The IGCLC emphasized the importance of performing a prophylactic total gastrectomy and pathologically identifying both the esophageal and duodenal mucosa at the ends of the surgical specimen [3]. This was based on a finding of GC after prophylactic subtotal gastrectomy in one gene carrier [[3], [24]]. Additionally, it is well recognized that prophylactic gastrectomy specimens commonly have multiple foci of malignant cells diffusely distributed throughout the specimen. Therefore, leaving residual stomach further exposes the at-risk patient to the development of GC [24, 26]. Although CDH1 mutation carriers who undergo prophylactic gastrectomy are usually asymptomatic (63.3% of cases) and have negative preoperative (i.e., endoscopy and radiology imaging) screening results (62.7% of cases), the final pathology results in 87.0% of cases displayed positive histology. The majority (64.6%) of cases displayed foci of signet ring cells and were therefore considered to have early lesions. The remaining cases demonstrated linitis plastica.

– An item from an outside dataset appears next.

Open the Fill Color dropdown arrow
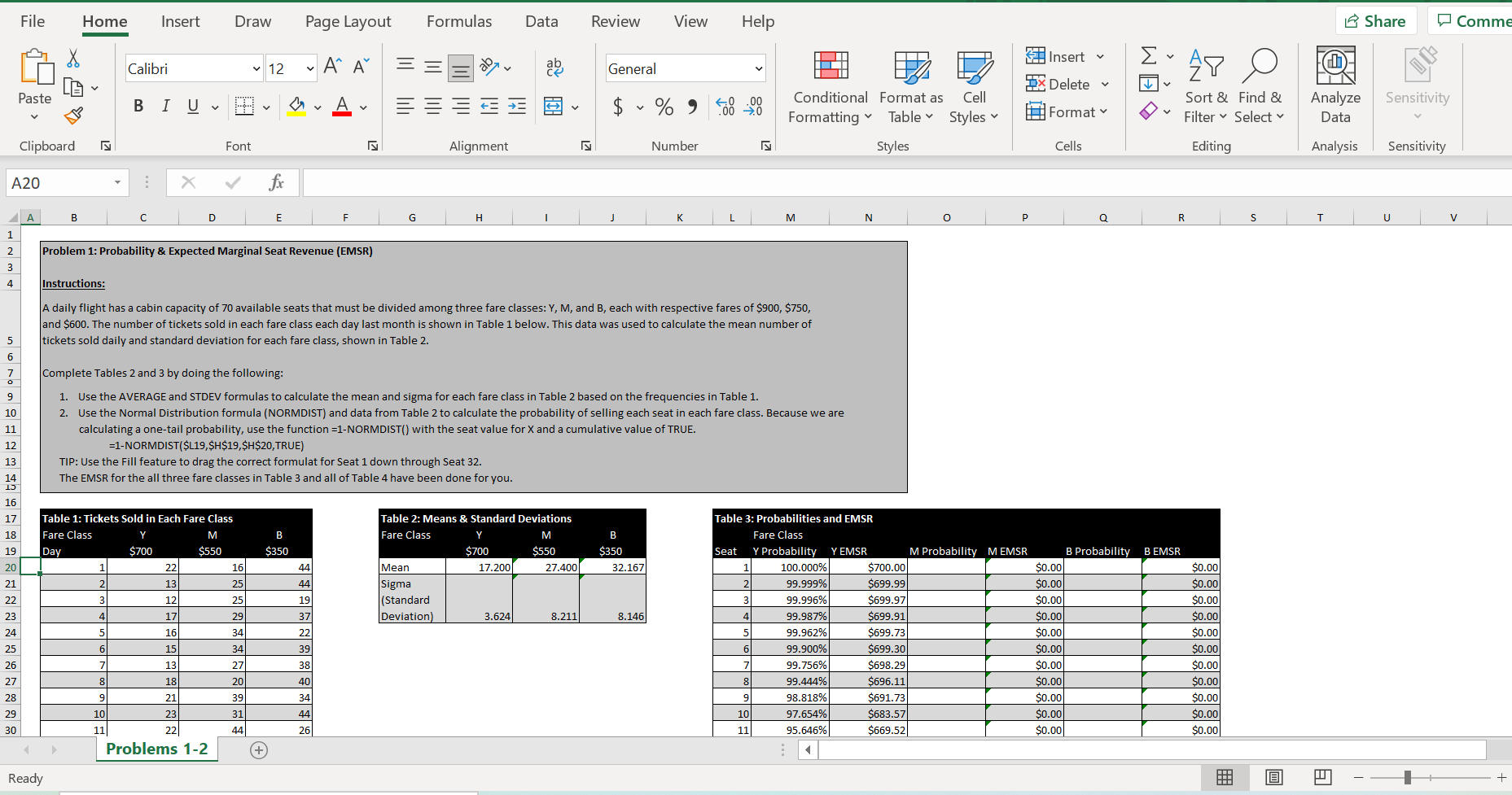This screenshot has width=1512, height=795. pyautogui.click(x=317, y=107)
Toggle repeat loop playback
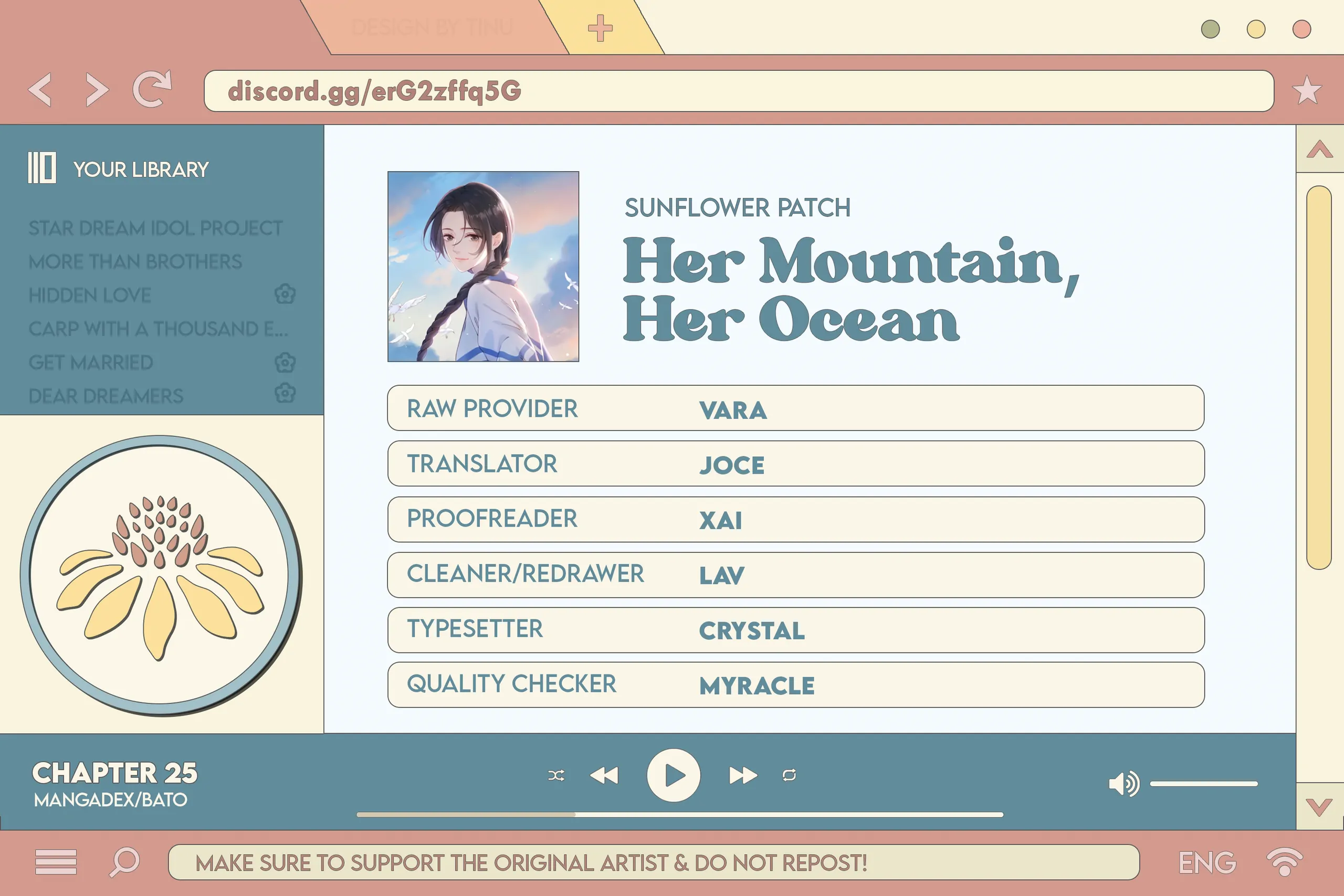 (x=789, y=775)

Not all specimens from CDH1 mutation carriers will demonstrate positive histology. Approximately 20–30% of CDH1 mutation carriers will demonstrate incomplete penetrance of the gene, and would therefore never go on to develop clinically significant disease [5]. The possibility of a false-negative pathology result must also be discussed. In 2005 Gaya et al. [65] reported a case of apparent non-penetrance of HDGC, as no foci of adenocarcinoma were found in a prophylactic gastrectomy specimen from a patient with a truncating CDH1 mutation. However, a subsequently published analysis of the histology blocks in this patient, reviewed by a laboratory specializing in HDGC, identified carcinoma [66]. Consequently, it is recommended that histopathology of the total surgical specimen be performed by clinical laboratories specialized in HDGC [4].

Conclusion

HDGC is a highly lethal autosomal dominant cancer syndrome with high penetrance, and is caused by germline mutations to the CDH1 gene. We found that 38.4% of patients with a family history of GC tested positive. Mutation-positive families also had a history of breast and colon cancer. Among 86 additional family members screened after a relative tested positive, 62.8% tested positive. When patients were screened for CDH1 mutations by current HDGC screening criteria, 29.2% tested positive. Among CDH1 mutation carriers, 77% of patients underwent prophylactic gastrectomy and 87% had positive final histopathology. CDH1 mutation testing in families with a history of GC, and prophylactic gastrectomy in mutation-positive patients are recommended. All patients undergoing prophylactic gastrectomy prior to CDH1 testing were found to be CDH1 mutation-negative and had negative final histopathology. Prophylactic gastrectomy in mutation-negative patients is not recommended.